--- The data Enclosed Below ---
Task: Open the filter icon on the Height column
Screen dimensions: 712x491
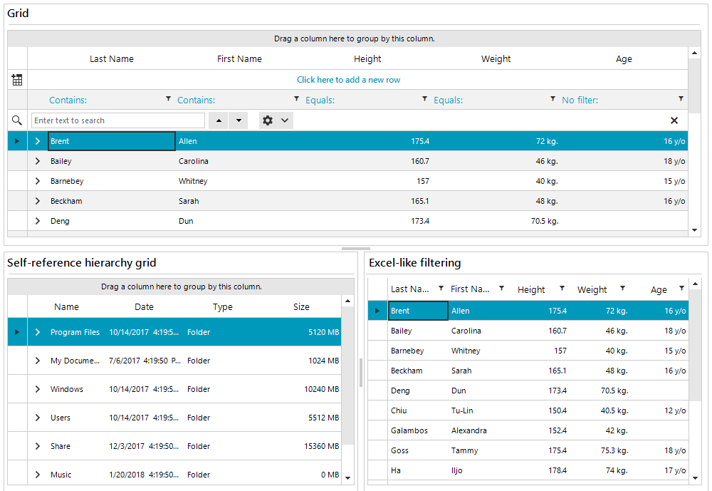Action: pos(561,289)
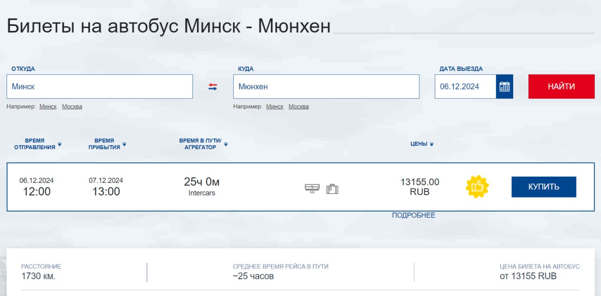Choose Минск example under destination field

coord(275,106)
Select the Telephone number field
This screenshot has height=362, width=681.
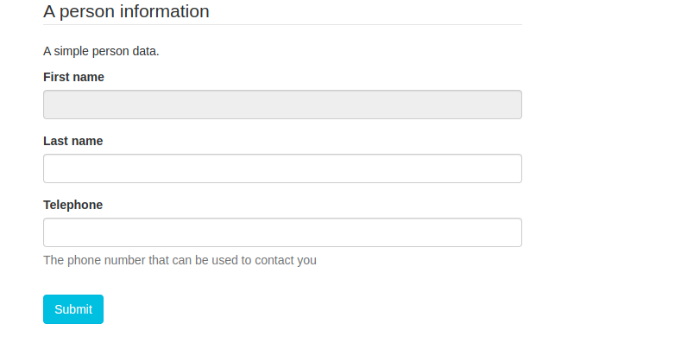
--- End of Enclosed The data ---
--- The data Enclosed Below ---
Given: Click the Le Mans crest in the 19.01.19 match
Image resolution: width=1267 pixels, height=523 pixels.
--- End of Enclosed The data ---
--- The data Enclosed Below ---
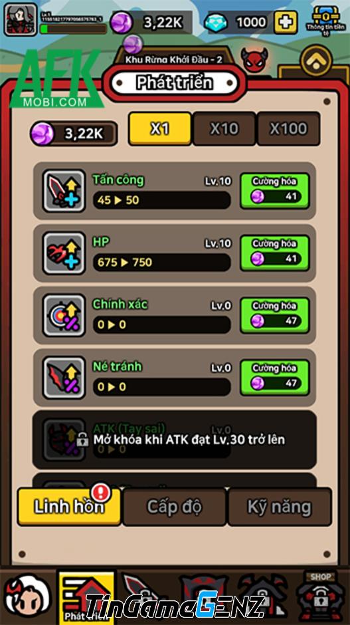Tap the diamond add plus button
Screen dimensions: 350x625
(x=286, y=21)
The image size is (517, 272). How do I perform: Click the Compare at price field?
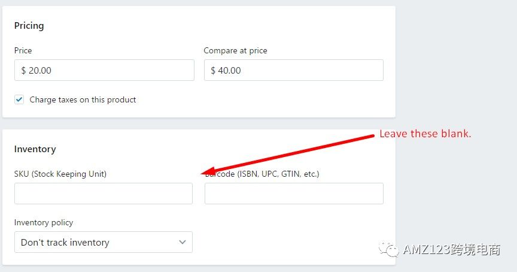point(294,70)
--- End of Enclosed The data ---
- [Try it]: Print exactly the lines above that run from the one with "Task: Open the" to the one with "This screenshot has height=362, width=681.", both included. No pictures.

- [The completed task]:
Task: Open the filter icon on the Height column
Screen dimensions: 712x491
Action: pos(561,289)
Choose Минск example under destination field

coord(275,106)
Select the Telephone number field
This screenshot has height=362, width=681.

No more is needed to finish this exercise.